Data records
+--
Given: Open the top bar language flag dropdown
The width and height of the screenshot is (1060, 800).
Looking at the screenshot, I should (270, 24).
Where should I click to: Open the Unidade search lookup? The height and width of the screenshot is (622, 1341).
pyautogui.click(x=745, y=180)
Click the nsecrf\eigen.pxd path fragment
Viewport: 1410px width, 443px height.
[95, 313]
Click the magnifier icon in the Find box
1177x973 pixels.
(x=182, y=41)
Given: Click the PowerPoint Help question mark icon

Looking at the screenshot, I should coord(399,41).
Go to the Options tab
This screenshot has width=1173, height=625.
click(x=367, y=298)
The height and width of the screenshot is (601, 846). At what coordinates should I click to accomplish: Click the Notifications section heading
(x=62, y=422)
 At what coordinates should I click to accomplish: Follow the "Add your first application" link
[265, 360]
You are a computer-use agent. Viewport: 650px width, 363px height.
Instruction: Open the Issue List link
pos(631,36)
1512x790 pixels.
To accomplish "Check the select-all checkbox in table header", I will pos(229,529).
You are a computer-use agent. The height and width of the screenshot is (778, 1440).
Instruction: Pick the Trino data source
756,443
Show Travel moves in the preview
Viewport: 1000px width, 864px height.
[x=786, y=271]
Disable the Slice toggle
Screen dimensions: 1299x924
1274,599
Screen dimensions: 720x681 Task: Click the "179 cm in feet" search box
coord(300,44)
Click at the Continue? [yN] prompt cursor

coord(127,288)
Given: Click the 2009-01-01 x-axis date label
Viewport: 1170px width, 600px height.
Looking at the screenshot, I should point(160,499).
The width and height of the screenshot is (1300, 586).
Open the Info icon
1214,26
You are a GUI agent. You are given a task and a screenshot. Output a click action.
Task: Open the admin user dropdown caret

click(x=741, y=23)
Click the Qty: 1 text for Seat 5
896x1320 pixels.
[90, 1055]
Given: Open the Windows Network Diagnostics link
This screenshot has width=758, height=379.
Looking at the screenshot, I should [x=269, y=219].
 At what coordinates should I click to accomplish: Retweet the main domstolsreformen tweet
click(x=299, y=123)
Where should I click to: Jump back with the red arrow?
+--
Go through the records from the first line and copy each one exactly, ending after the line that contains "You are a computer-use agent. Viewport: 650px". Give nothing else.

Given: Open the top bar language flag dropdown
The width and height of the screenshot is (1060, 800).
Looking at the screenshot, I should (270, 24).
Where should I click to: Open the Unidade search lookup? The height and width of the screenshot is (622, 1341).
pyautogui.click(x=745, y=180)
Click the nsecrf\eigen.pxd path fragment
Viewport: 1410px width, 443px height.
[95, 313]
Click the magnifier icon in the Find box
1177x973 pixels.
(x=182, y=41)
Given: Click the PowerPoint Help question mark icon

Looking at the screenshot, I should coord(399,41).
Go to the Options tab
This screenshot has width=1173, height=625.
click(x=367, y=298)
The height and width of the screenshot is (601, 846). At what coordinates should I click to accomplish: Click the Notifications section heading
(x=62, y=422)
 At what coordinates should I click to accomplish: Follow the "Add your first application" link
[265, 360]
You are a computer-use agent. Viewport: 650px width, 363px height.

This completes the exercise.